Beth found these things absorbing, though she accepted them only
tentatively. She saw they were real to him--as bread and wool and
paint.
"There is an impulse, too, among serious young men to live the life of
asceticism and restraint," Bedient added. "It comes out of their very
strength. This is the hasty conclusion of monasteries----"
"Hasty?"
"Well--unfledged saints fall.... Their growth becomes self-centred. The
intellect expands at the expense of soul, a treacherous way that leads
to the dark.... And then--a man must father his own children
beautifully before he can father his race."
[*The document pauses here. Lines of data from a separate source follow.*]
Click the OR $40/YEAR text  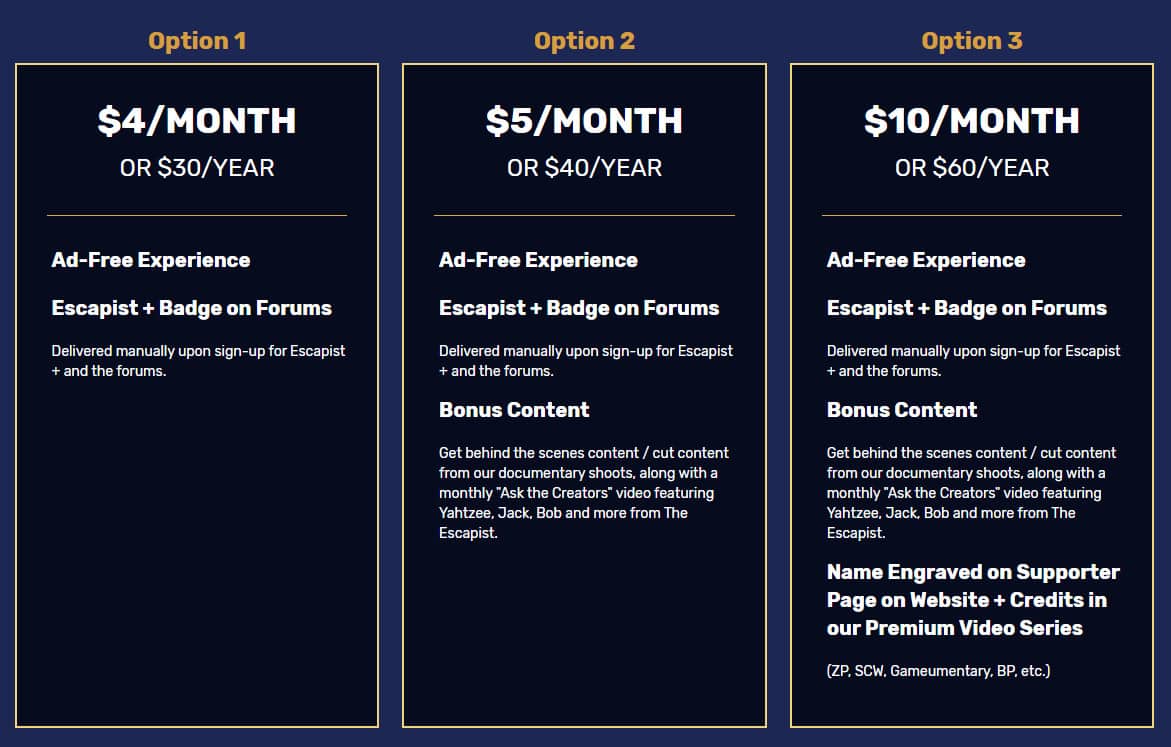coord(584,168)
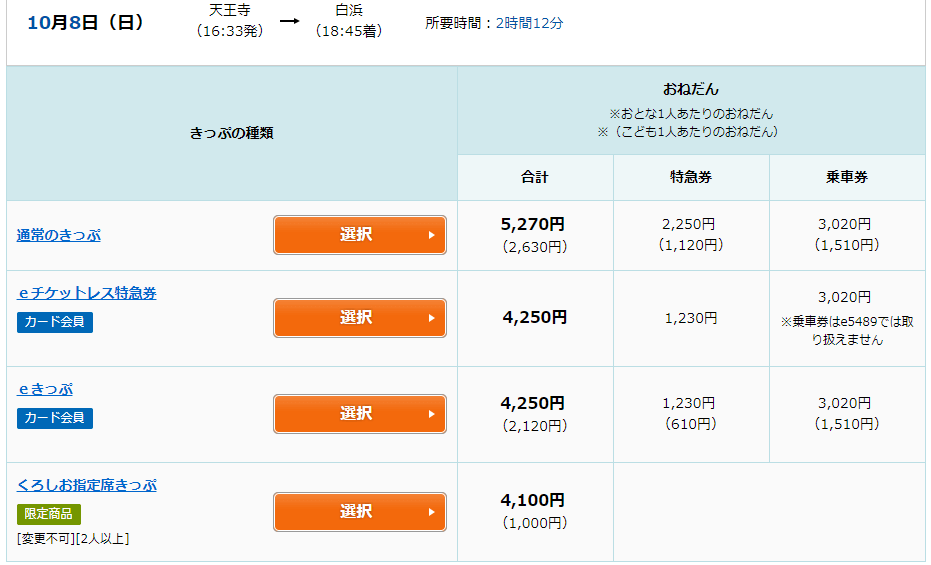The width and height of the screenshot is (931, 565).
Task: Select the eチケットレス特急券 ticket button
Action: click(x=359, y=318)

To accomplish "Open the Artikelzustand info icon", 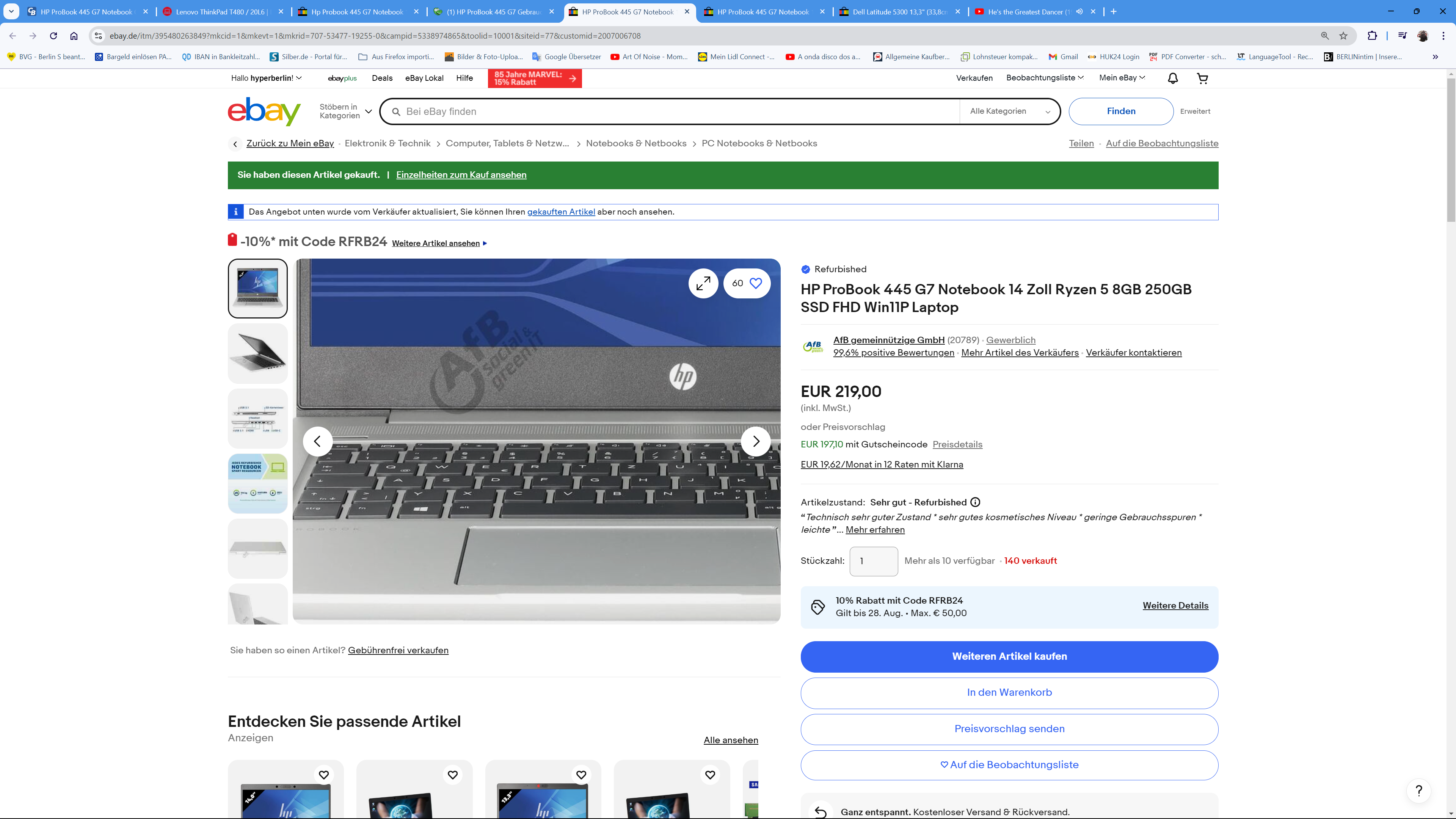I will click(x=975, y=502).
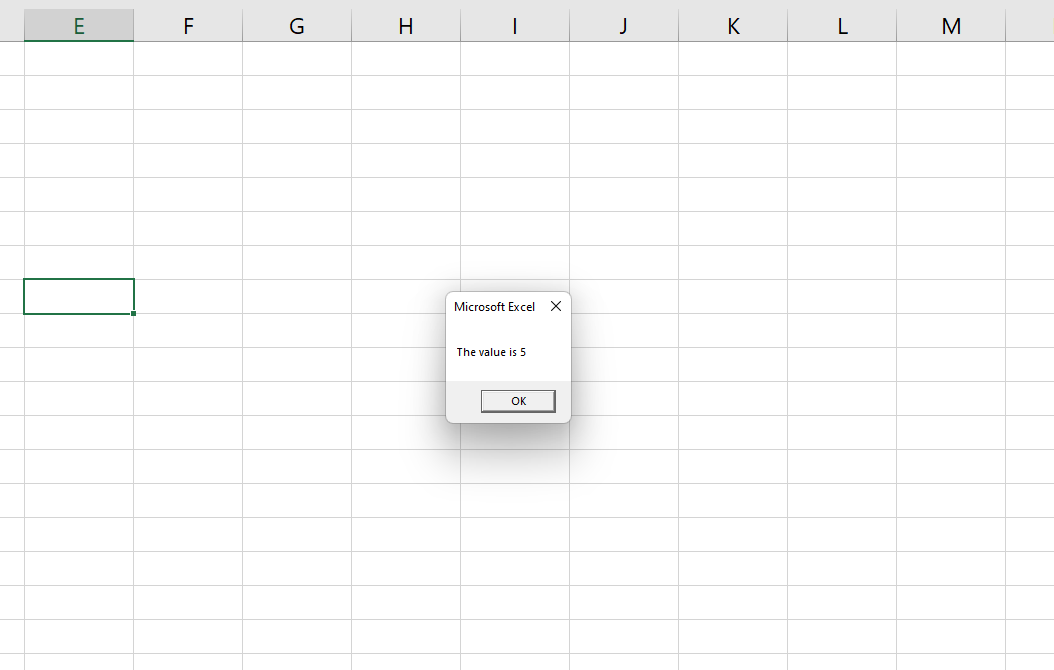The width and height of the screenshot is (1054, 670).
Task: Select column F header
Action: pos(187,25)
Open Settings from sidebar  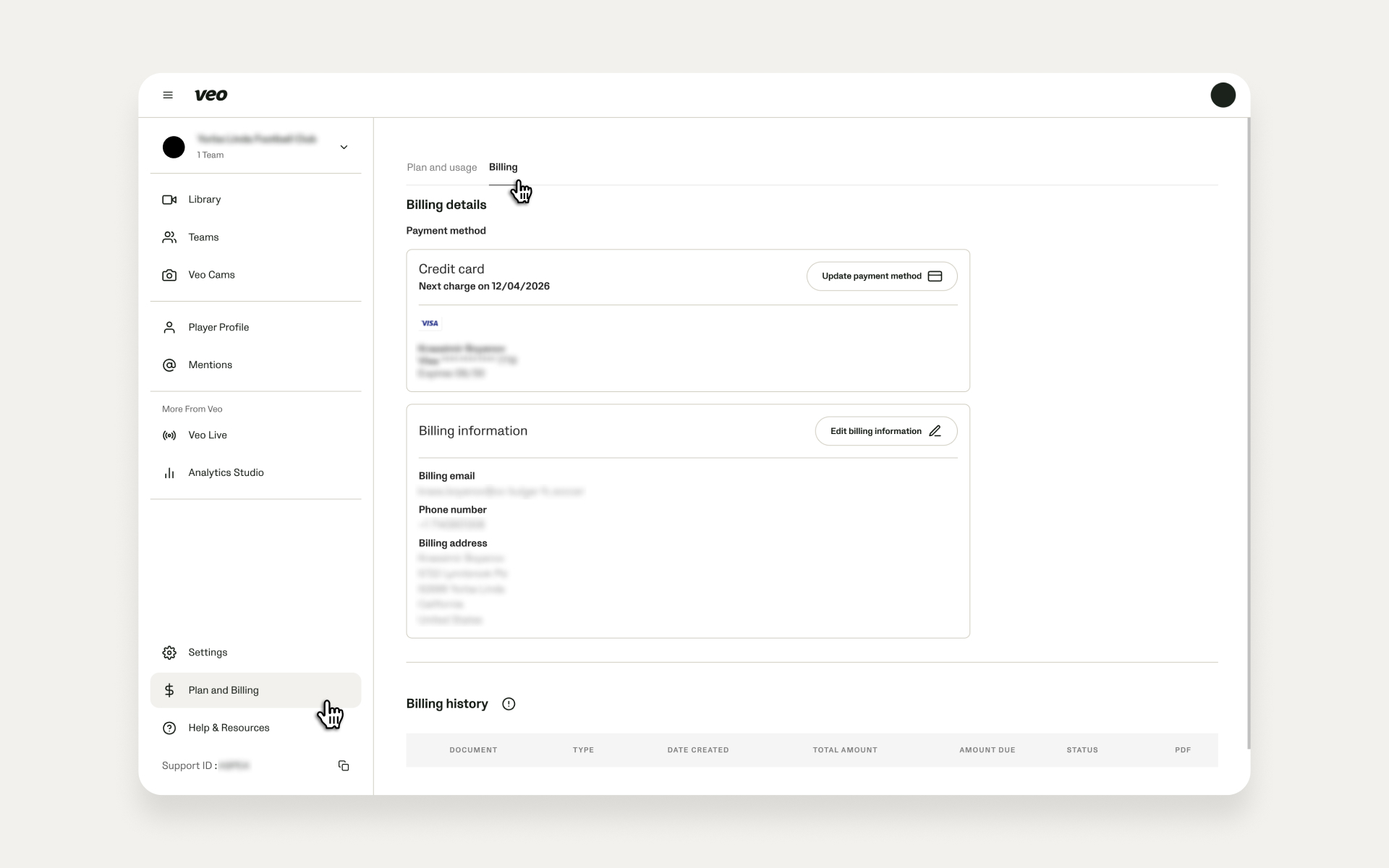coord(208,652)
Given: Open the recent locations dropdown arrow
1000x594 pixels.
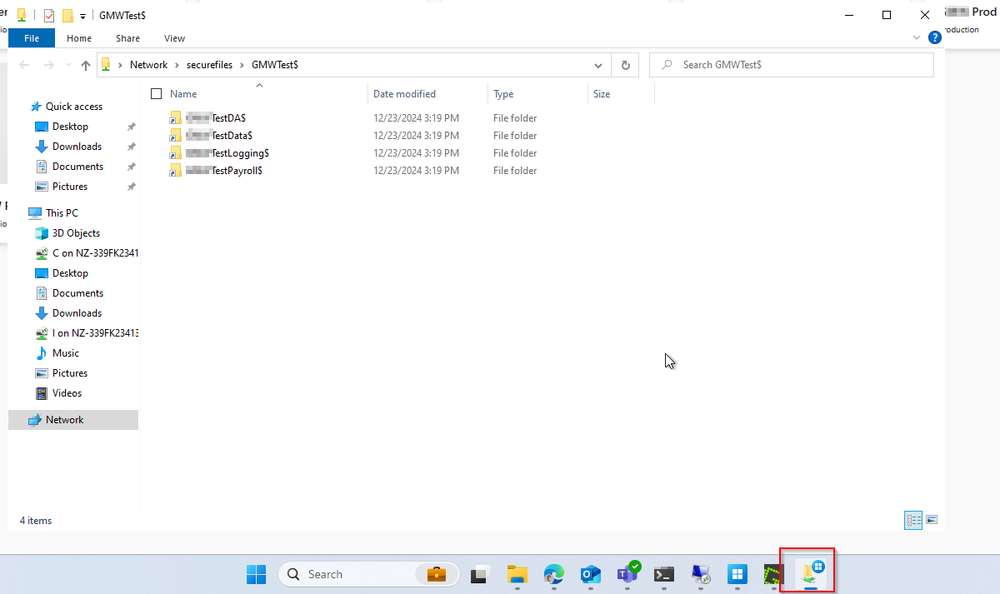Looking at the screenshot, I should [67, 65].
"That sounds unerring to me," Beth said.
"Why, it's all the Holy Spirit driving the race!" Bedient exclaimed
suddenly. "You can perceive the measure of it in every man. Look at the
multitude. The sexes devour each other; marriage is the vulgarest
proposition of chance. Men and women want each other--that is all they
know. They have no exquisite sense of selection. In them this glorious
driving Energy finds no beautiful surfaces to work upon, just the
passions, the meat-fed passions. Here is quantity. Nature is always
ruthless with quantity, as cities are ruthless with the crowds. Here is
the great waste, the tearing-down, and all that is ghastly among the
masses; yet here and there from some pitiful tortured mother emerges a
faltering artist--her dream."
"You never forget her, do you,--that figure which sustains through the
darkness and horror?"
"I cannot," he smiled. "No race would outlast a millenium without her.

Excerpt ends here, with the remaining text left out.